Another key question in GPCR biology is desensitization of the signal transduction process. The desensitization mechanism prevents the receptor from being overactivated under constant exposure to ligands, which can cause damage to the cell. The classical desensitization systems are the GRK/β-arrestin system and the RGS system. Recently, it was reported that when GPCRs are activated, the free Gβγ subunit is recognized by a member of the potassium channel tetramerization domain-containing protein family (KCTD), KCTD5, which then recruits the E3 ubiquitin ligase Cullin-3 to ubiquitinate and degrade Gβγ. This is the first reported desensitization mechanism against Gβγ by ubiquitination and degradation. Compared to other desensitization systems, the biochemical and structural details of specific recognition and degradation of Gβγ by the Cullin-3/KCTD5 E3 ligase system are not yet clear. Therefore, in the second part of this research, the novel desensitization mechanism was explored using the SPA method. Firstly, it was determined that KCTD5 and Gβγ bind in a maximal stoichiometry of 5:5. The complex structure was subsequently resolved at high resolution, providing a detailed explanation of the structural basis of KCTD5 recruiting Gβγ. To overcome the instability issue of the KCTD5/Cullin-3 complex, the structure of the KCTD5 homolog, KCTD7, in complex with Cullin-3 was resolved. Based on the conserved interaction mode, the first Cullin-3/KCTD5/Gβγ E3 ubiquitin ligase/substrate complex model was successfully constructed.

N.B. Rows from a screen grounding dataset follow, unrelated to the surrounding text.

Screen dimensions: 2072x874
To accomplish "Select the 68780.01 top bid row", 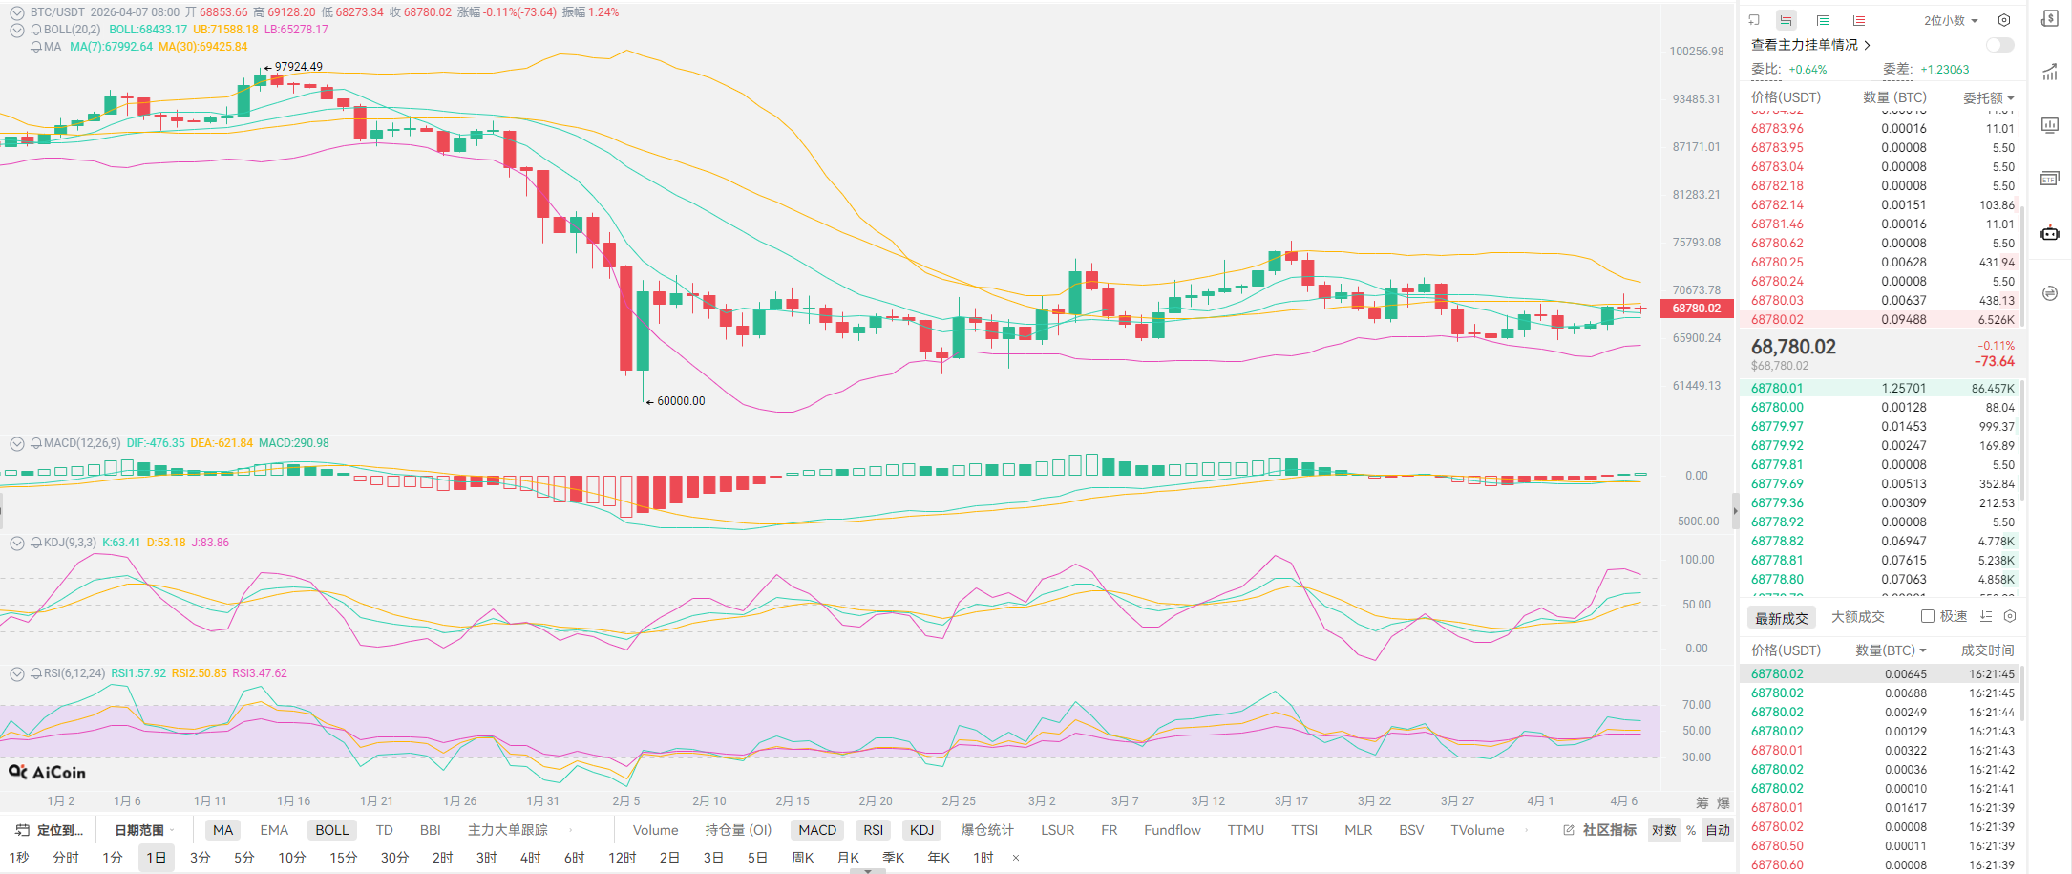I will 1881,389.
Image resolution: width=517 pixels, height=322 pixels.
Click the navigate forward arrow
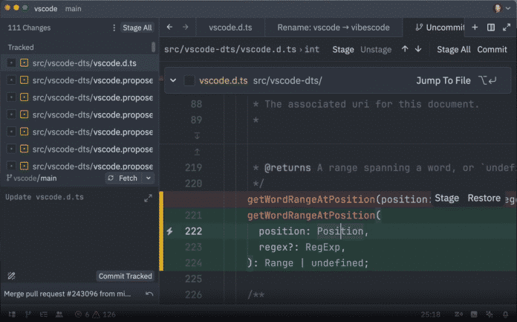185,28
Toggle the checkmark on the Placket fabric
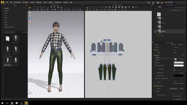This screenshot has height=105, width=187. 155,32
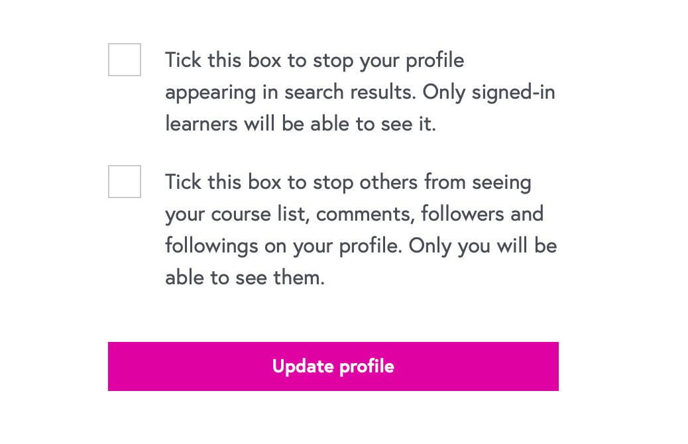This screenshot has width=688, height=444.
Task: Click the label text about search results
Action: pos(360,91)
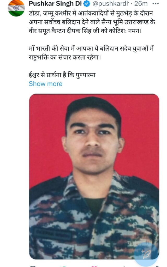Tap the floating compose post button

146,254
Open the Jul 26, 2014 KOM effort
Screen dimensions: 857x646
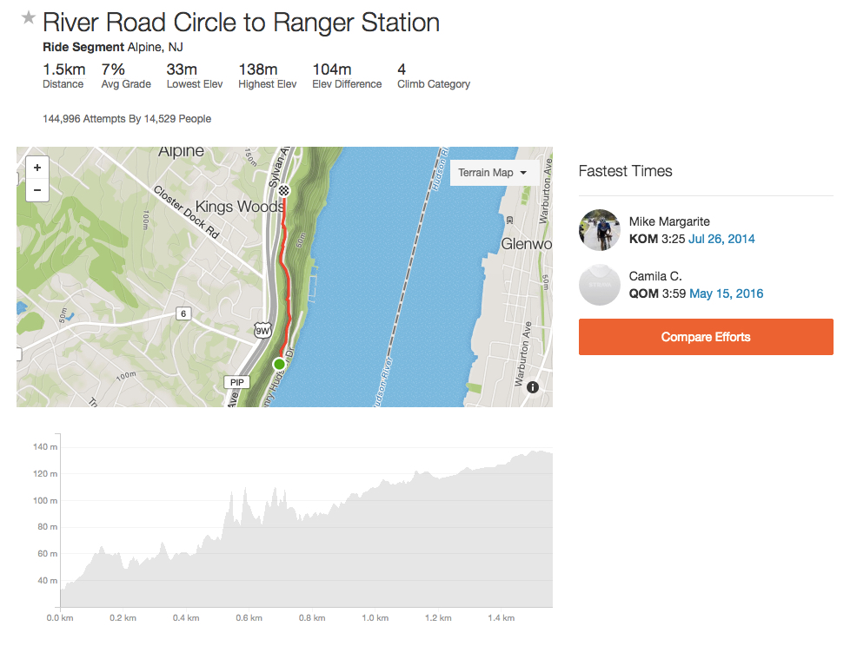(x=721, y=239)
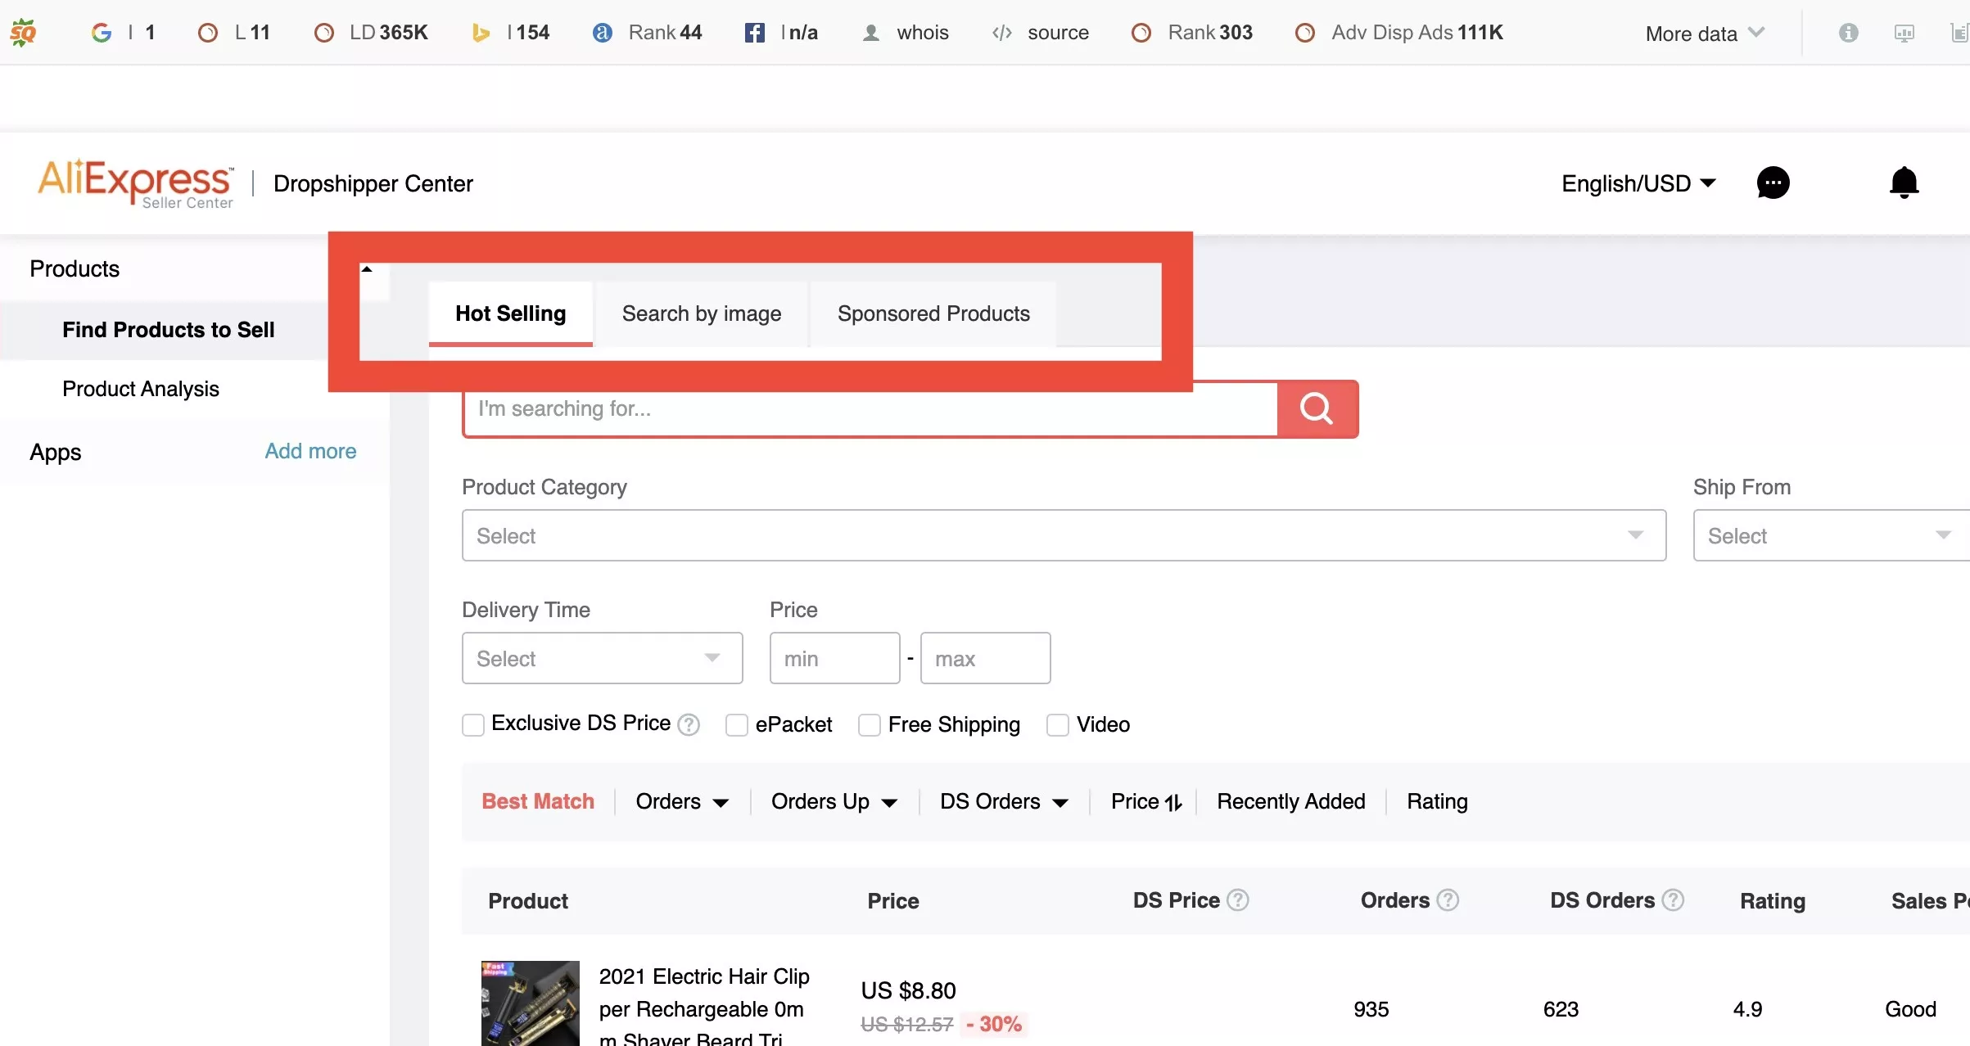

In summary, this study used the SPA method to investigate two major questions in GPCR biology. Through a combination of biochemical and molecular biology methods, we described the basis and details of GALRs activation and specific coupling to G proteins, providing detailed references for potential agonist and antagonist design and a deeper understanding of the G protein selectivity of various GPCRs. Further, this study described the structural basis of KCTD5 as an adaptor protein that recruits Cullin-3 and activates Gβγ, and for the first time, systematically reported the complex structure of Cullin-3/KCTD family E3 ligase in complex with substrates. Additionally, solvation of the structure of KCTD7, the pathogenic gene for Progressive myoclonic epilepsy, helps us expand our understanding of the structural diversity of the KCTD family. These findings provide a detailed reference for further understanding and studying the physiological and pathological mechanisms of the KCTD family.